*** Opening of DATA EXCERPTS ***

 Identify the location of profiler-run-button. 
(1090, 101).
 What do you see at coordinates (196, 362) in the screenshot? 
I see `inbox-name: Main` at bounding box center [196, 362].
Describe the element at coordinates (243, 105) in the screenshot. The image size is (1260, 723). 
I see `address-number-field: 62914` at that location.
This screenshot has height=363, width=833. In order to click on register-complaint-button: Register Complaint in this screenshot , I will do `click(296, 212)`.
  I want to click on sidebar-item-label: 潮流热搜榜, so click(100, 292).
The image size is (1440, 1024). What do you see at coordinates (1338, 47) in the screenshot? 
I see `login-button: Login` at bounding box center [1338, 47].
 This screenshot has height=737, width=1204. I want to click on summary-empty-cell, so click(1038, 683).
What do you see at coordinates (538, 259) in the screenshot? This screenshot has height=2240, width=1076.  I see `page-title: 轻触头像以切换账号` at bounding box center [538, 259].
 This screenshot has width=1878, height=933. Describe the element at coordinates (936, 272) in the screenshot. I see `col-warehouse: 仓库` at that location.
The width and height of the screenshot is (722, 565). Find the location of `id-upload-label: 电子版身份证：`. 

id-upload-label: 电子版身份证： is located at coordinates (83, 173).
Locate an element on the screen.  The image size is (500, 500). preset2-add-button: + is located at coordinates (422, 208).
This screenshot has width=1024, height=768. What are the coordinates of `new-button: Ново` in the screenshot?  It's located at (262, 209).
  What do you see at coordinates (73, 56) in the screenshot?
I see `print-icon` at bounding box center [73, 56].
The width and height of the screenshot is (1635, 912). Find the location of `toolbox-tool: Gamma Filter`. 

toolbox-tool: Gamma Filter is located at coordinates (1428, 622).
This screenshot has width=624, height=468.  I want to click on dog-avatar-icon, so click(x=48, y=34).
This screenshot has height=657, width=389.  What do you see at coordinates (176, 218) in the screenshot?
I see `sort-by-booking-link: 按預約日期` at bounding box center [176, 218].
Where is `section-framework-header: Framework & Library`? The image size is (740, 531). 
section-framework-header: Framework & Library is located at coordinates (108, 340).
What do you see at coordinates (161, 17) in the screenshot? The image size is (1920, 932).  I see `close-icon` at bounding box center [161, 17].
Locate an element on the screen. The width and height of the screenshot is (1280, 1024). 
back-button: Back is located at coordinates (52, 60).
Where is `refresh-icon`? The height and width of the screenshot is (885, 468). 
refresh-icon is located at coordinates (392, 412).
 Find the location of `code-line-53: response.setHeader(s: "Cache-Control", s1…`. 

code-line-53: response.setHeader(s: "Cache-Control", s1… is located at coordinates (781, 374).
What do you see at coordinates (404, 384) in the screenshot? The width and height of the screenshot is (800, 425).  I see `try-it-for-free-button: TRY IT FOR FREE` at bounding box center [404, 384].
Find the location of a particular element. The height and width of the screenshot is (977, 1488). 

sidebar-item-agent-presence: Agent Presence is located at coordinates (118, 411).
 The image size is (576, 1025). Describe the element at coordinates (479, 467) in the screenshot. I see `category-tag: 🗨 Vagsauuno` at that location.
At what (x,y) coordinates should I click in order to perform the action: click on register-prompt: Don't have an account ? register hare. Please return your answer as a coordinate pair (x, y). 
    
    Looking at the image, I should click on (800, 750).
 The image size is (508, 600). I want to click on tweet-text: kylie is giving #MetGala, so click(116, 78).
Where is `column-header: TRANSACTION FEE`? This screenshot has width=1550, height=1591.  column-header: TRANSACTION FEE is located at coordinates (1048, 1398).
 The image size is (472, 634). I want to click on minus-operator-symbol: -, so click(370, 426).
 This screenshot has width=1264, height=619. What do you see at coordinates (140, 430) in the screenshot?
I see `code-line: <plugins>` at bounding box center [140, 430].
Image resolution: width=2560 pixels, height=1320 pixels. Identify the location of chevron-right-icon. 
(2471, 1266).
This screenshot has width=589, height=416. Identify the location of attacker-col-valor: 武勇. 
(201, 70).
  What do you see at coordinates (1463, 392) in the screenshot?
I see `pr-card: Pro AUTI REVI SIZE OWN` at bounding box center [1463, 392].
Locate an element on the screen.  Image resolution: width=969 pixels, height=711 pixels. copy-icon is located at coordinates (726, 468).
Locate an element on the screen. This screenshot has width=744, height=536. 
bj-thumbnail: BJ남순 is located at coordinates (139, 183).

*** Close of DATA EXCERPTS ***

DIRECTIONS FOR THIS TASK. Print the lines from the one with "Image resolution: width=2560" through the end of the lines, both included, with no changes.

OUTPUT.
Image resolution: width=2560 pixels, height=1320 pixels. Identify the location of chevron-right-icon. 
(2471, 1266).
This screenshot has width=589, height=416. Identify the location of attacker-col-valor: 武勇. 
(201, 70).
  What do you see at coordinates (1463, 392) in the screenshot?
I see `pr-card: Pro AUTI REVI SIZE OWN` at bounding box center [1463, 392].
Locate an element on the screen.  Image resolution: width=969 pixels, height=711 pixels. copy-icon is located at coordinates (726, 468).
Locate an element on the screen. This screenshot has width=744, height=536. 
bj-thumbnail: BJ남순 is located at coordinates (139, 183).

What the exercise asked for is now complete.